Silence, again. Chuck takes a long sip of his drink, and then speaks once more, gazing into the fire, like the flames give him some kind of respite from the conversation we’re having right now.

“Maybe he would have been alright in the long run,” he admits. “But it was when we joined up that it got hard for him. He heard what we went through, and he knew better than anyone, what that was like. It brought it all back to the surface for him, and he—he couldn’t live with it. Not long after Dax got back, he…” He trails off.

My lips part in shock. He doesn’t need to fill in the rest, I can already tell what he’s getting at. “He…?”

Chuck nods. “He ended it,” he replies, bluntly. “Couldn’t cope with living like that any longer. Our mom didn’t last much longer after that either. She blamed herself—she got sick, the stress of it, and…”

He shakes his head. I reach out for his hand and squeeze it tight, wishing I could do the same for all the brothers in this moment.

“God, I’m so sorry,” I breathe. “I had no idea…”

“I never wanted to tell you about it,” Callum admits. “Because—because I thought you would make yourself sick like my mom did, worrying about what might happen to me.”

“You could have spoken to me about it,” I whisper to him. “I would have—I would have understood…”

He manages a small smile. “Yeah, that was what I was worried about,” he murmurs. “I was worried you wouldn’t do the right thing for yourself and you’d try to help me. That’s why I left. I didn’t want you to let your sweetness drive you to stick by me when you should have been out living your own life.”

I can feel tears prickling my eyes. I hate this. I hate knowing that he thought so little of himself, that he didn’t believe he was worth the trouble it would have taken to be with him. I wouldn’thave gone anywhere, if I’d known what he was going through—shit, I would have done anything for him to just come out and tell me, instead of trying to conceal it, trying to force me away from this side of himself.

I take another sip of my drink, trying to ground myself with the sharp bite of it against my tongue.
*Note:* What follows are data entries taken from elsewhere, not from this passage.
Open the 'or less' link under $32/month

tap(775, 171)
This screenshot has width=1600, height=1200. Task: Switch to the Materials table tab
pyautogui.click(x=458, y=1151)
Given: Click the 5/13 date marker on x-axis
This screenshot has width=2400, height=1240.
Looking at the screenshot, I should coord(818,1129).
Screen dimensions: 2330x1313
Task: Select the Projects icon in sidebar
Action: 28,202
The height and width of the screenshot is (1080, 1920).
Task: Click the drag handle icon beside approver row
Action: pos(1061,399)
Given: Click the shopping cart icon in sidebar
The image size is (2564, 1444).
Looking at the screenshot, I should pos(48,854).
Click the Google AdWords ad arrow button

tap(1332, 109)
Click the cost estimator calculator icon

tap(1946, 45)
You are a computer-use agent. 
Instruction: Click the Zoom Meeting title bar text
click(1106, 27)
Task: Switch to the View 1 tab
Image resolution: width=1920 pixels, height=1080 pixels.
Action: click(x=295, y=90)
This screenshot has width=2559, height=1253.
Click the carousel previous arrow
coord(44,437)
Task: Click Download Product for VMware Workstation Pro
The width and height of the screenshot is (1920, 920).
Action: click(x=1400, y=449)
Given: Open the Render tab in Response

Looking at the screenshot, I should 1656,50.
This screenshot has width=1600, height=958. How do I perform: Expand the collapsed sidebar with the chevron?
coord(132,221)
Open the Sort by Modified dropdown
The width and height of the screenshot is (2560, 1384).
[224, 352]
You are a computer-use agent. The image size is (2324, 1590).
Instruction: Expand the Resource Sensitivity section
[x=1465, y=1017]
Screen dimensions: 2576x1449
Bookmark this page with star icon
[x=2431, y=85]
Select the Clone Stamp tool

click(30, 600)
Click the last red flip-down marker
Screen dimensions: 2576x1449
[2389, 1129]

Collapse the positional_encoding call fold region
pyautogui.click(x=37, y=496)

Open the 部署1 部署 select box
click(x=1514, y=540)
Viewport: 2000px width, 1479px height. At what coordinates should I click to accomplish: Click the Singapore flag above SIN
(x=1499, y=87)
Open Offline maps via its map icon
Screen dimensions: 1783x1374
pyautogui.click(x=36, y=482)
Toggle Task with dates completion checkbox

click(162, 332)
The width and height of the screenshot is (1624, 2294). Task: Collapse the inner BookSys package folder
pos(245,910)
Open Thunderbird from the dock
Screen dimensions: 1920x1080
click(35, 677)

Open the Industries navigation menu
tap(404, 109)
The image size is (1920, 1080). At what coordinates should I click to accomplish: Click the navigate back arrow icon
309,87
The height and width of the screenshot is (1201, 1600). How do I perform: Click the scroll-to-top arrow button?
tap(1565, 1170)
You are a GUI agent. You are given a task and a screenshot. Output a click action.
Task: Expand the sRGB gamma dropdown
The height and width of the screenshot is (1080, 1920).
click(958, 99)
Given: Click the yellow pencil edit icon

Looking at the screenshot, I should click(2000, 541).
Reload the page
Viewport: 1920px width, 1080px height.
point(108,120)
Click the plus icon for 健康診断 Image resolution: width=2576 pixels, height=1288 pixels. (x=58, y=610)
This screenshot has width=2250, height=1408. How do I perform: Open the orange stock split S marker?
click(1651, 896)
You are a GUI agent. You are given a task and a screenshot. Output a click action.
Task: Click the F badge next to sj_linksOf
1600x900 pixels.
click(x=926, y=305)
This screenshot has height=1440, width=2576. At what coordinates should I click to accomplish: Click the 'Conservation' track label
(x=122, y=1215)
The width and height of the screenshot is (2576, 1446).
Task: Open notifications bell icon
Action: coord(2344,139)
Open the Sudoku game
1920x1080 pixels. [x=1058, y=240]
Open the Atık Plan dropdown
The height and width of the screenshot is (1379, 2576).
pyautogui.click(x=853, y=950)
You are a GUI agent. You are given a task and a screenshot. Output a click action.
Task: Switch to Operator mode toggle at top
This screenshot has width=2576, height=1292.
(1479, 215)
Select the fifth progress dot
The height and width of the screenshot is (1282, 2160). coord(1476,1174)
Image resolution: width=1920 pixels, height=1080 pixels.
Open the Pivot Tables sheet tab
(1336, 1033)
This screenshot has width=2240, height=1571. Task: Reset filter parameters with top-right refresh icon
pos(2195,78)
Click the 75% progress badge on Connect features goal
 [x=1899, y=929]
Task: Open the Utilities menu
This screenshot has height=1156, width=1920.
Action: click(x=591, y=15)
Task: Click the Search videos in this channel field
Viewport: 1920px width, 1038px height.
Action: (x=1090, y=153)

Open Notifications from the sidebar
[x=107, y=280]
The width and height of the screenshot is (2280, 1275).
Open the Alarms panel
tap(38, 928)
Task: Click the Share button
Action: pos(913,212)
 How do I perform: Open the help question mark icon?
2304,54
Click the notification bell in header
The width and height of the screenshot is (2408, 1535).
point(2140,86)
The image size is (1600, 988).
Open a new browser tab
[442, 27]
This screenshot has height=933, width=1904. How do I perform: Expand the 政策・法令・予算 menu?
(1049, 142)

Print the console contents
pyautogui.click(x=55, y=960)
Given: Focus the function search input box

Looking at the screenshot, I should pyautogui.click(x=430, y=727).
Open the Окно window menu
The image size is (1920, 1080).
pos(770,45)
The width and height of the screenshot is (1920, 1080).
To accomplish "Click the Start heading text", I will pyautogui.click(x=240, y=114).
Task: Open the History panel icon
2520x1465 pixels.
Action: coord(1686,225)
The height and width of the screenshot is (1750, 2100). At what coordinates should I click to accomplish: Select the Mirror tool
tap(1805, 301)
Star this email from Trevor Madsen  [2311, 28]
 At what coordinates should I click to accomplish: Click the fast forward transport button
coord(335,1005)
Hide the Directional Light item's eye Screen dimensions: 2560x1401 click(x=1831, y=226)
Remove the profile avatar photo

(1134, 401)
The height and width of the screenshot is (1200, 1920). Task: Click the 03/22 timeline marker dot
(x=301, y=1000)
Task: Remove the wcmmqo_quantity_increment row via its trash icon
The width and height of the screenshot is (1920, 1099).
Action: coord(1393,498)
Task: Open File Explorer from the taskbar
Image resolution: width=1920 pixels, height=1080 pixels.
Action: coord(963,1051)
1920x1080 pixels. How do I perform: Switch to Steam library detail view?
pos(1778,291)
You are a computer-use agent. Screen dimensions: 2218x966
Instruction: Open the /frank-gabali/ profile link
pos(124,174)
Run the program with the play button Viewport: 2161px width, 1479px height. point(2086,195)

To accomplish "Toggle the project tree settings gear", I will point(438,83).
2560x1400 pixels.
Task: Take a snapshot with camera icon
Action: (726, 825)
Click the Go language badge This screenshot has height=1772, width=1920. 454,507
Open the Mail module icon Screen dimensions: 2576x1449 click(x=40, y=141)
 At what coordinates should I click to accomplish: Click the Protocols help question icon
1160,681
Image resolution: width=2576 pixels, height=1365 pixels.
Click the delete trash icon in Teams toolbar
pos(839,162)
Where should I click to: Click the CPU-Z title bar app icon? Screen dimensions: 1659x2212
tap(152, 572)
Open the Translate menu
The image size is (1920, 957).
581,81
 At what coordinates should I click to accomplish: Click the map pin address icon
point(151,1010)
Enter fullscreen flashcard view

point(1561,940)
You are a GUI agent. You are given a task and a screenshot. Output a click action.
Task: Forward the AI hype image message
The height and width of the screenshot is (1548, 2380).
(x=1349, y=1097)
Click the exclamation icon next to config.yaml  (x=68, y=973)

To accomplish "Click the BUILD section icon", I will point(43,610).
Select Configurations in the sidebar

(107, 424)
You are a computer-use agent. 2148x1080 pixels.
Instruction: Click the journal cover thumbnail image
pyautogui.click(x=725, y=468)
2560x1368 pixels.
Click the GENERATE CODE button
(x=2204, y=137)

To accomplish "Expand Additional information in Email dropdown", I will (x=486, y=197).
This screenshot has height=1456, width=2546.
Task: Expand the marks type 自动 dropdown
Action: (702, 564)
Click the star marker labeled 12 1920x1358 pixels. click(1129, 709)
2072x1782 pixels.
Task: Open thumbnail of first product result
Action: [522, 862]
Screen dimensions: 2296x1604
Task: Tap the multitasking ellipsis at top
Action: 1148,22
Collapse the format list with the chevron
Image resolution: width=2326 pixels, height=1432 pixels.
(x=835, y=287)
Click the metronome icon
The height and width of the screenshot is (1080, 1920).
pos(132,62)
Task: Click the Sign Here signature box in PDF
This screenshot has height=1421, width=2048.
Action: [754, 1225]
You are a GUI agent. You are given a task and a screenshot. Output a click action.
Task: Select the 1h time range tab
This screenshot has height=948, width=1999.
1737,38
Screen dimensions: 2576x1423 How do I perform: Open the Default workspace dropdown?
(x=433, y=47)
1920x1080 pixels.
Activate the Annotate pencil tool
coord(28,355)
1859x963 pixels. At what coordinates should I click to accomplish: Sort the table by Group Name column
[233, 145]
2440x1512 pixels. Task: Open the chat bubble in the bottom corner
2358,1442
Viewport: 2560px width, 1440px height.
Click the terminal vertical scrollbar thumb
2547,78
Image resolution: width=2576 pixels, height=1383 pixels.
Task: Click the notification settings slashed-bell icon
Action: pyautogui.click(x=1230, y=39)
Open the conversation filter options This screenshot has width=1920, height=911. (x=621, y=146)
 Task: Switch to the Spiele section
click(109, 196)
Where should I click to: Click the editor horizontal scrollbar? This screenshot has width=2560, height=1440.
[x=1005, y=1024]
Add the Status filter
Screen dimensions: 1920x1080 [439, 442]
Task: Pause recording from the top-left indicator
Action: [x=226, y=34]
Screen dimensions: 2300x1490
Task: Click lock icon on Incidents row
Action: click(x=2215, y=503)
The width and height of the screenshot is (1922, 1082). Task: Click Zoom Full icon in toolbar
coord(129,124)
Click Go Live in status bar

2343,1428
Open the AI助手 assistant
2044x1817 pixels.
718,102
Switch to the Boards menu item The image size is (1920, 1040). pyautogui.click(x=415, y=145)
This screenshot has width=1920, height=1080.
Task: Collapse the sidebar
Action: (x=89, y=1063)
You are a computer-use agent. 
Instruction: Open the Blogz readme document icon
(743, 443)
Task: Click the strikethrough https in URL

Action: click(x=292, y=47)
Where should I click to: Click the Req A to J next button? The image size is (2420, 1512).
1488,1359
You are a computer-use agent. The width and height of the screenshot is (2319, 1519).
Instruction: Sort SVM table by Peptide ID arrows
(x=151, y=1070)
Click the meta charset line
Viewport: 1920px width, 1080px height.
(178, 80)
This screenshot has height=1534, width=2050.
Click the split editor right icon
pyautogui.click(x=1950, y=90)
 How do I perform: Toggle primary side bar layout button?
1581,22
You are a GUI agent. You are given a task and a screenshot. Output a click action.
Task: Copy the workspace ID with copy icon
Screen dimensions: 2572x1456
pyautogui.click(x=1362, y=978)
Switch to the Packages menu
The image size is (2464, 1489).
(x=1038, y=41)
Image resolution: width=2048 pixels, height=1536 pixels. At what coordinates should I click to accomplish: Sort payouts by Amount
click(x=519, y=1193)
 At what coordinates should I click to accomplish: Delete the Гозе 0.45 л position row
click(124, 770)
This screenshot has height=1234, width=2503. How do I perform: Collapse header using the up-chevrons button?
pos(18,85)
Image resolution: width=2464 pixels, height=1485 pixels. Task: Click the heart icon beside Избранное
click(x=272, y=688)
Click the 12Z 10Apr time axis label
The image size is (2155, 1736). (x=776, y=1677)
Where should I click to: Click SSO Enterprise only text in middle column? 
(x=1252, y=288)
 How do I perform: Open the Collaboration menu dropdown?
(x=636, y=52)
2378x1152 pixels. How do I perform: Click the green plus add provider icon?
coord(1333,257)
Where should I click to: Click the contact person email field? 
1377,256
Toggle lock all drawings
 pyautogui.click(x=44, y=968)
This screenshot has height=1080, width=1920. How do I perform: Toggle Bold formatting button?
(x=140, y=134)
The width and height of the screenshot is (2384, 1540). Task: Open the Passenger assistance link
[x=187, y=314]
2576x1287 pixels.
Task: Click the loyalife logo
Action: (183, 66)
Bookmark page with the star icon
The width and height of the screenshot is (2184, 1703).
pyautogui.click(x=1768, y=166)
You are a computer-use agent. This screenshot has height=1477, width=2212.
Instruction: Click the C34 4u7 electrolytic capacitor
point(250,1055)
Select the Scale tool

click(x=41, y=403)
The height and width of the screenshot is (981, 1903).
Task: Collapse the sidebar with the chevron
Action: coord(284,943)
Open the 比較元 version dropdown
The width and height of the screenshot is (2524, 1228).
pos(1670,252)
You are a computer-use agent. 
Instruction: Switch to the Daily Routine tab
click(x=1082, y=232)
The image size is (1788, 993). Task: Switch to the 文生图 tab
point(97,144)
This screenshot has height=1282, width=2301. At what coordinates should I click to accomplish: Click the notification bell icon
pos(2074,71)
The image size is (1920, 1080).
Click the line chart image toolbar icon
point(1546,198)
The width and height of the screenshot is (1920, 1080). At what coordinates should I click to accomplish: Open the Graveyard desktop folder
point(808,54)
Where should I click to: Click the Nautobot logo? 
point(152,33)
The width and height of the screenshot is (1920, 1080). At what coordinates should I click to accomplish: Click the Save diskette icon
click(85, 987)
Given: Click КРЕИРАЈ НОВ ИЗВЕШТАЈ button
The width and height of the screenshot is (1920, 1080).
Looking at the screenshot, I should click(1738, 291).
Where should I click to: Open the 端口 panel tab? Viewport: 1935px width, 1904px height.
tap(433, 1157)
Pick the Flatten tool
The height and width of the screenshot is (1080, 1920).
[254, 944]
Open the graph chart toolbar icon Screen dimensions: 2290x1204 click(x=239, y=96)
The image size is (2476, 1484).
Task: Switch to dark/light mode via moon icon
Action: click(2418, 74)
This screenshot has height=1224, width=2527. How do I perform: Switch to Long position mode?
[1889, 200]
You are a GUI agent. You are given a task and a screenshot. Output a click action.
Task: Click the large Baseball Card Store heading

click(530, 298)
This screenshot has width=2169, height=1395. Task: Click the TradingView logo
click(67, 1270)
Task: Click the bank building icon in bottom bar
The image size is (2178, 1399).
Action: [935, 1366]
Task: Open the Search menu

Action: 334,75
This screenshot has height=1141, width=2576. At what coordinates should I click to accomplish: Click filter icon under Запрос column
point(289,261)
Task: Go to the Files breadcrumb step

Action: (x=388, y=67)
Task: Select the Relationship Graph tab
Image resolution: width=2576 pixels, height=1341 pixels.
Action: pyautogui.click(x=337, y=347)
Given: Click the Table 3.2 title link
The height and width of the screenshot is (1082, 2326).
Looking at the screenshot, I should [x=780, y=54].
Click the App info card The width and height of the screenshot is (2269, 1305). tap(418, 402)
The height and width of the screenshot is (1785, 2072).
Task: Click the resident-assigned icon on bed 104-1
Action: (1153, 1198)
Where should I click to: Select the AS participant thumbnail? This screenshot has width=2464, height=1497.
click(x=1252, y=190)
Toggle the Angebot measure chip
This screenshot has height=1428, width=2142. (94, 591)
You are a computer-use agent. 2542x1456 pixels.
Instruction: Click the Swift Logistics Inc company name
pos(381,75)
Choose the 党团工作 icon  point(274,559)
It’s so much to take in. But it all makes sense. The pieces that have been so scattered since the night he left me are beginning to fall into place, and I’m starting to fit them together.

“And that’s why you came here?” I ask, when I find it in me to speak again. Dax lets out a snort, almost derisive, though I know it’s not aimed at me.

“That’s why they dragged me up here,” he replies. Callum and Chuck look over to him, and it’s clear that they’re not sure what to make of this sudden outburst. There’s still tension there, heavy in the air between them and their brother, as though the memories of everything that happened to bring them to this point are all too fresh.

“Because you were ill,” Chuck reminds him quietly. “You were?—”

“Because I was fucking losing it after my unit got killed around me,” he shoots back, blunt. “Because I couldn’t live in the real world after that happened. Because I would have ended up like Dad if you guys didn’t get me out of there, shit?—”

He stops himself dead in his tracks, inhaling deeply and slowing his words. I can tell it’s not easy for him. Whatever nightmare he’s been through, it still clings to the top of his mind, and I wonder if he’ll ever truly feel free from it.

“You saved me,” he mutters, staring down at his drink. “That’s why we came here. Because they wouldn’t let me lose myself the way we lost our father.”

He exhales slowly and nods to his brothers—the closest thing he’s going to get to effusive gratitude. Callum smiles back at him, and Chuck raises his drink slightly.

I glance around at the three of them. It’s hard to believe that things could ever have gotten that bad for them, really. The way they carry themselves now, for the most part…it’s with such confidence and certainty that I can’t imagine them ever having to fight against the odds like that.

“Do you feel like…has it worked?” I blurt out before I can stop myself. “Coming here? Getting away from everything?”

“In some ways,” Callum replies. “Most ways, really. It took me away from all the bullshit that would trigger me back in the city, and I can control everything out here, the way it all goes, how it looks, how each day unfolds?—”

“Apart from Dax’s attitude,” Chuck cuts in, drawing a laugh from around the room.

“Yeah, well, can’t have it all,” Callum concedes. “But…yeah. It’s been the right choice for me.”